Wednesday, September 22, 2010
I think I finally get Reality TV
When the whole reality tv things reared its ugly head I wound up being (at least I felt like) I was the only person on the world who didn't get what the heck the attraction was.
People surviving on dessert islands, trying to lose weight, singing on tv, dating. It just kind of left me wondering Huh?
But that was until I started watching hoarders.
Hoarders for anyone who hasnt seen it yet, Is basically the pornography of the home improvement set. It features people who are messy, (very very messy). food that is years out of date, dead cats, animal feces. Child Protective Services.
Bery very messy.
Now I am a fan of home improvement shows, I have been for years. But my big complaint was always why do they have to focus on the people, cant they just show how to replace that sink?
But with hoarders, I am fascinated by the interactions.

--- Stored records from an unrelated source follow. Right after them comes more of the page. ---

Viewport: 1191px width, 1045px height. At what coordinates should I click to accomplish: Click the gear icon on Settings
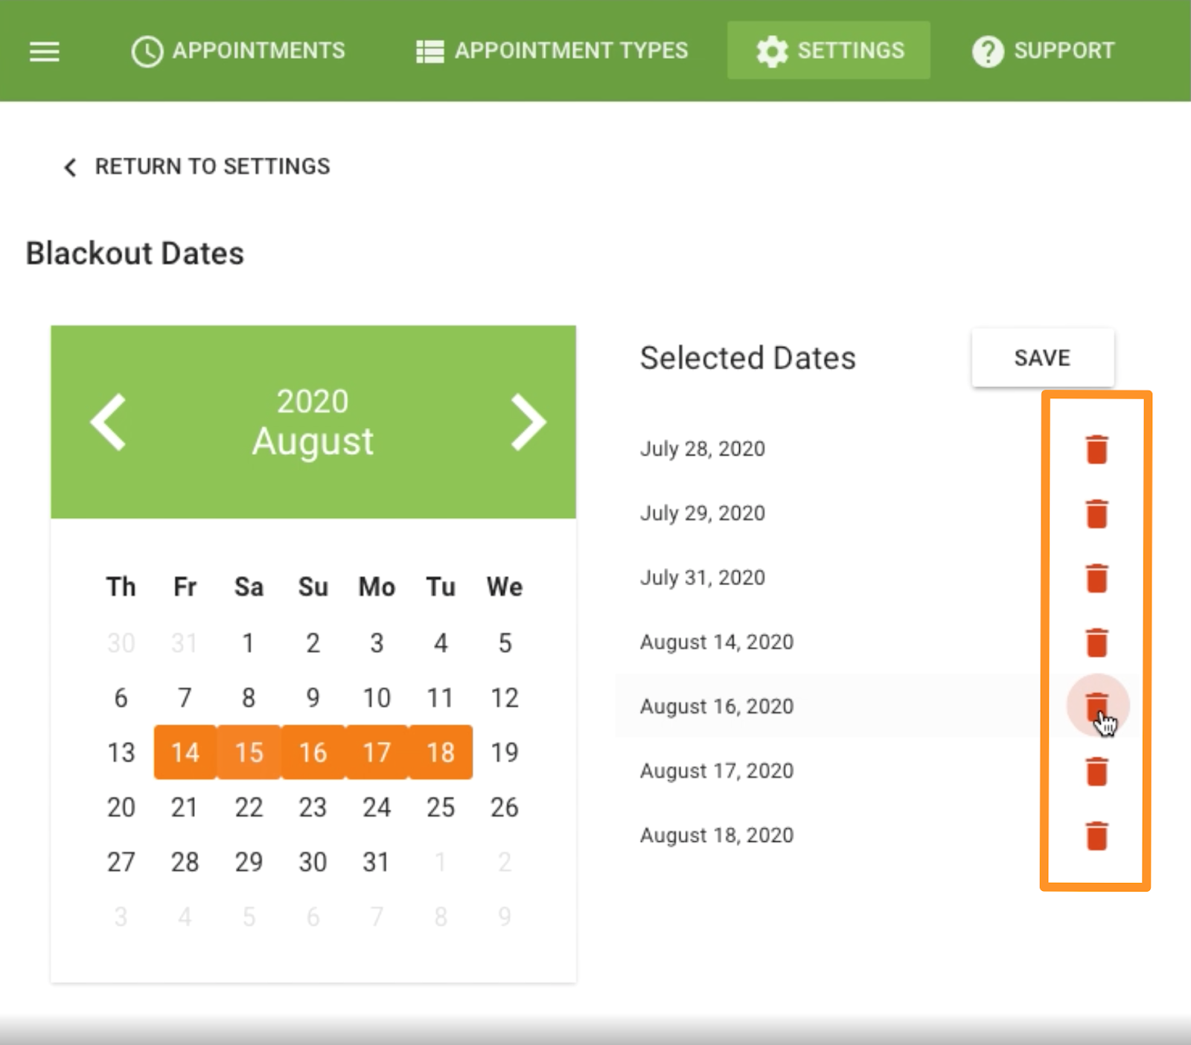[772, 51]
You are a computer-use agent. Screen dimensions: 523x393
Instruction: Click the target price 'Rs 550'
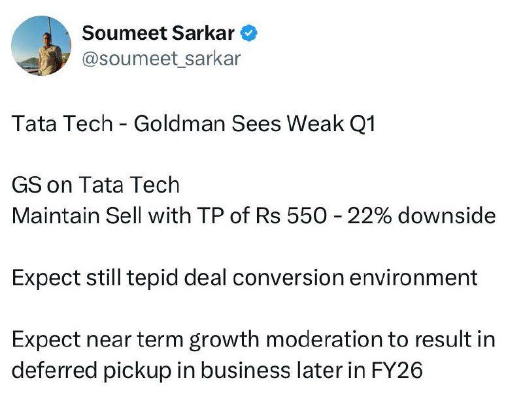(290, 215)
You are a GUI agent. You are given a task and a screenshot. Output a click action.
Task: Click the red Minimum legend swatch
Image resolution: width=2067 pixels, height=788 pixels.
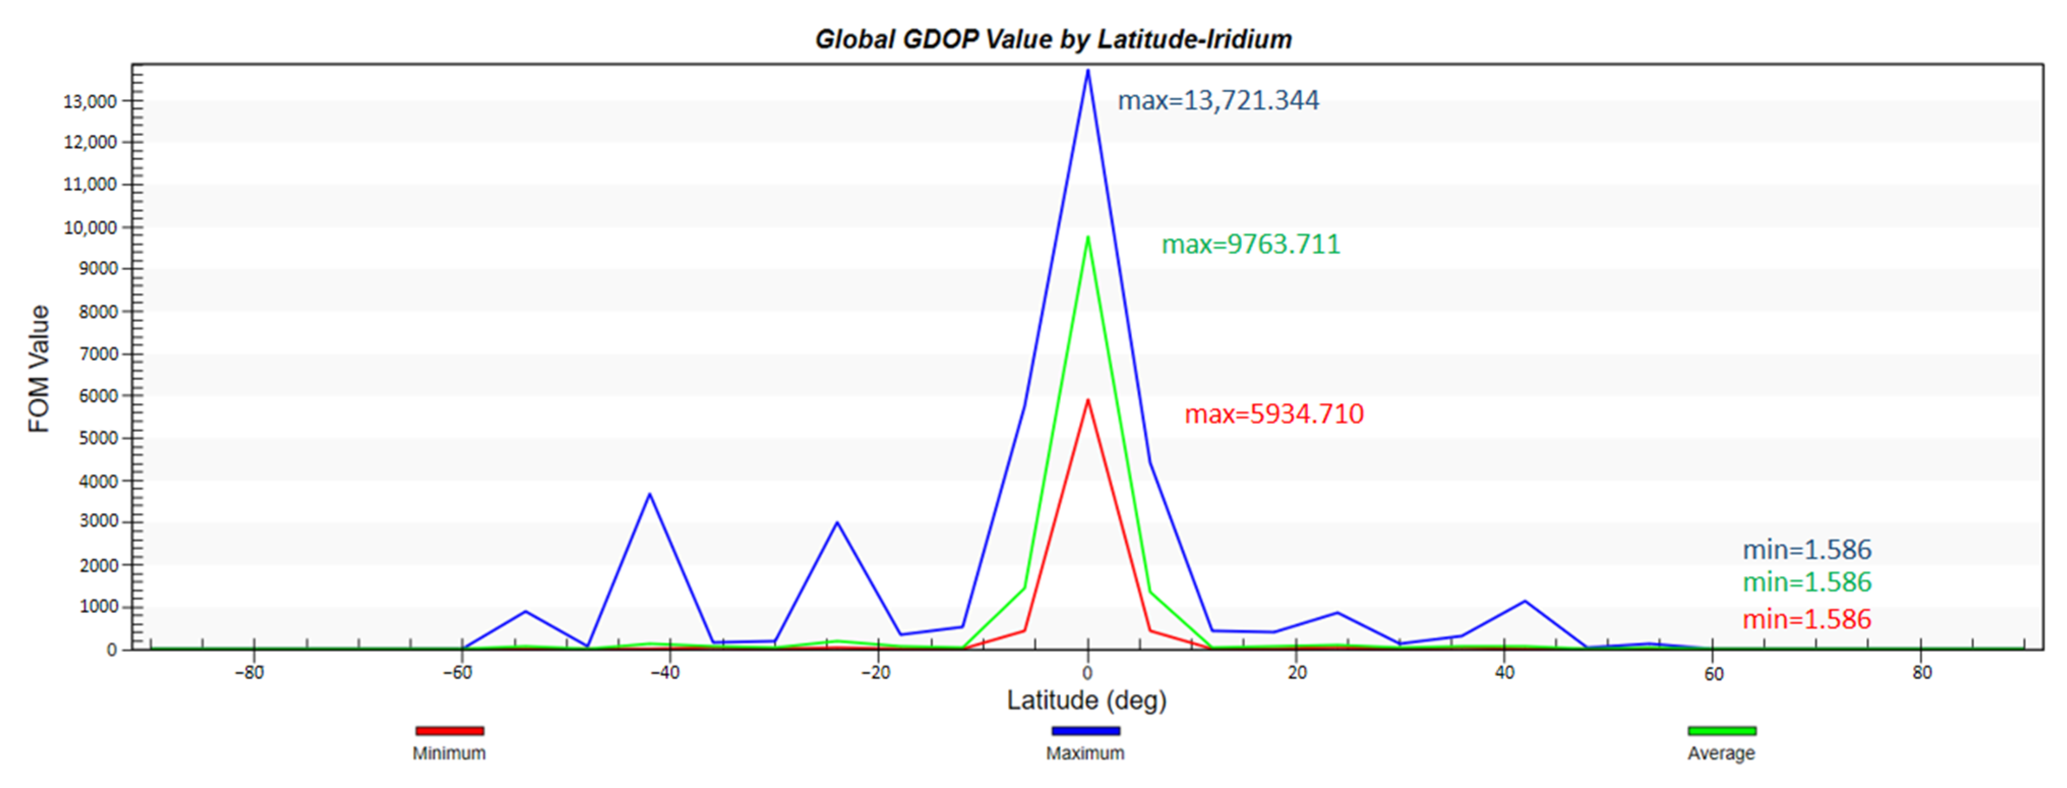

Mostly between the hoarders and their equally damaged enabling spouses, children, and other significant others.
You see I was married to one of these nuts for a long time. She wasn't a hoarder in the way these guys are, but her attitude was the same, the narcissm, the my way or the highway attitude, the pulling out all of the emotional stops to get their way.
I see these power struggles of my marriage played out once a week.
But I dont think the whole thing is masochistic, in an odd sort of way, I think its empowering. I experience those feelings of anger, of frustration, and them I can sort of sit back and say to myself that I have overcomed that, I have moved on. I have conquered that problem.
So that I think is the fascination of reality tv, it gives a chance to relive our emotional memories. To feel things that we haven't felt before.